**INPUT RECORDS**
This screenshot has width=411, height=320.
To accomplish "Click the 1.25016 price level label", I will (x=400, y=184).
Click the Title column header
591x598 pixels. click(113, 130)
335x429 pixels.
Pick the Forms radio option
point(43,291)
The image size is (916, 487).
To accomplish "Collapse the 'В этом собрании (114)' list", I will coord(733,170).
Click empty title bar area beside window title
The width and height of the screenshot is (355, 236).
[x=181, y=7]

==

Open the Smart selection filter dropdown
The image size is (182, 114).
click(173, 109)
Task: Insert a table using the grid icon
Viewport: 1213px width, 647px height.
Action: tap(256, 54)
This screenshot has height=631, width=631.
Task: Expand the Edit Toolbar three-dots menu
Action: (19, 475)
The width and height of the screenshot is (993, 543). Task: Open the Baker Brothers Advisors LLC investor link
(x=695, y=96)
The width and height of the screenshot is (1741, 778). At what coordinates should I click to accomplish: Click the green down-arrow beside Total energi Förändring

**WHAT THE EXERCISE ASKS**
Every line of the data above that includes "beside" should be listed.

**ANSWER SPACE**
Click empty title bar area beside window title
The width and height of the screenshot is (1741, 778). At what coordinates should I click to accomplish: Click the green down-arrow beside Total energi Förändring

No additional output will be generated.